The position of B is determined.

Reference numeral 16 denotes a beam shutter operating plate, one end of which is attached to a player (not shown) so as to be movable in the direction of the optical pickup housing 12, and its middle portion is disposed with a gap from the end surface of the protrusion 10D of the shutter rod 10. There is.

When the optical pickup housing 12 is linearly fed, the protrusion 10D and the beam shutter operation plate 16 come into contact, and the end surface of the protrusion 10D slides on the beam shutter operation plate 16, but this sliding resistance is reduced. Therefore, the end surface of the protrusion 10D is made spherical. Further, in order to further reduce the sliding resistance, one end of the lever 17 is attached to the outer wall 12C of the optical pickup housing 12 as shown in FIG. Roller 1 on the other end
8 may be attached, and the roller 18 may be brought into contact with the beam shutter operation plate 16.

In FIG. 6, 19 is a deflection beam splitter, 20 is a collimator lens, 21 is a quarter wavelength plate, 22 is a 90° deflection mirror, and 23 is a light sensor.

Next, the action will be explained.

When the player is inactive, the shutter rod 1
Since the beam shutter operating plate 16 is not in operation and is not pushed by the beam shutter operating plate 16, the shutter rod 10 is moved toward the beam shutter operating plate 16 side by the force of the coil spring 15. is being pushed. Therefore, the blocking portion 10A of the shutter rod 10 is located at a location that blocks the light beam of the semiconductor laser 11, and the beam shutter is in a closed state.

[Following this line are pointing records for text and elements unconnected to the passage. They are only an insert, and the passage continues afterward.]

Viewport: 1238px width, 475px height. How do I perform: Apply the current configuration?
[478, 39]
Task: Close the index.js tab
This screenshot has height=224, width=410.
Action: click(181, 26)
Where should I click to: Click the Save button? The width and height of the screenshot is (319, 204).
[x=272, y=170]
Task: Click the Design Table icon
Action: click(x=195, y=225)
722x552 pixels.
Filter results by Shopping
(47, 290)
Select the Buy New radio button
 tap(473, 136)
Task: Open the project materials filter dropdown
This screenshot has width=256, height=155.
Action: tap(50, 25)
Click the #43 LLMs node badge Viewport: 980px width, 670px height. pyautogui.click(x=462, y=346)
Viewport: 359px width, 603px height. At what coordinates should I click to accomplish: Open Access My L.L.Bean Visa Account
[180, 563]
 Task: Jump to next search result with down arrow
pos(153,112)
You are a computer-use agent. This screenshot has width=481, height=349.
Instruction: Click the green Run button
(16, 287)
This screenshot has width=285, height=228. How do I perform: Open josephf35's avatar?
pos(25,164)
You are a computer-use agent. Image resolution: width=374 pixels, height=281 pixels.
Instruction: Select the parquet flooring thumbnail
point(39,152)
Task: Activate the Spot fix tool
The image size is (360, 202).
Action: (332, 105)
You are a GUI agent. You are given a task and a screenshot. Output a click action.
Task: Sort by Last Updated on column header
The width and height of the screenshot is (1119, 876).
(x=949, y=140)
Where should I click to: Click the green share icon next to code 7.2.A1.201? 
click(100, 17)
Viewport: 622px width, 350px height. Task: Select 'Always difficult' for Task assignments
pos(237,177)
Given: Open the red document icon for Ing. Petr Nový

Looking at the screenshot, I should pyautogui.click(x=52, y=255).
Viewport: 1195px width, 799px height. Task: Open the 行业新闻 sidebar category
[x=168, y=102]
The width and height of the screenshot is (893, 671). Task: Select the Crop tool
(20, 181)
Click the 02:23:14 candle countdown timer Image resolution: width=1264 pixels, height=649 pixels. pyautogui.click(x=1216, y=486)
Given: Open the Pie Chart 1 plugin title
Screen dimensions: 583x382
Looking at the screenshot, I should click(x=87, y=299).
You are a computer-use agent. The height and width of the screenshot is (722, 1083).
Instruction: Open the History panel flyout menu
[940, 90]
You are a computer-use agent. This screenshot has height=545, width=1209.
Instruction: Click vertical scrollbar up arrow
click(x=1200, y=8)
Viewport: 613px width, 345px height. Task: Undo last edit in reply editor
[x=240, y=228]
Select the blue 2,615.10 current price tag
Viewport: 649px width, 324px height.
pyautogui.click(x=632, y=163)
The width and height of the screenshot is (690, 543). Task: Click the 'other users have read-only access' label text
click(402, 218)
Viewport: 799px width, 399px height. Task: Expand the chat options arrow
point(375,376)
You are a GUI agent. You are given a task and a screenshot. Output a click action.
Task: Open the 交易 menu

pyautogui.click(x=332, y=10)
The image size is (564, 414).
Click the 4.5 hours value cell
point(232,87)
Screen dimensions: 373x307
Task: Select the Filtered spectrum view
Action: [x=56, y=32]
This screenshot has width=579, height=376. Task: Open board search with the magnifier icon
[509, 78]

Next, when the player is operated, the beam shutter operating plate 16 operates and moves toward the optical pickup housing 12, so the protrusion 10D of the shutter rod 10 is pushed from the beam shutter operating plate 16, and the shutter rod 10 is moved toward the coil spring 15. It moves toward the adjusting screw 13 against the force and stops when the stopper 13A of the adjusting screw 13 and the stopper contact portion 10E of the shutter rod 10 come into contact. Therefore, the passage section 10B of the shutter rod 10 is
The beam shutter is located at a place where the light beam of No. 1 passes through, and the beam shutter is in an open state.

Next, to change the beam shutter from the open state to the closed state, the beam shutter operating plate 16 is returned to its original state. Then, coil spring 15
The force causes the shutter rod 10 to move toward the beam shutter operating plate 16, and the beam shutter becomes closed.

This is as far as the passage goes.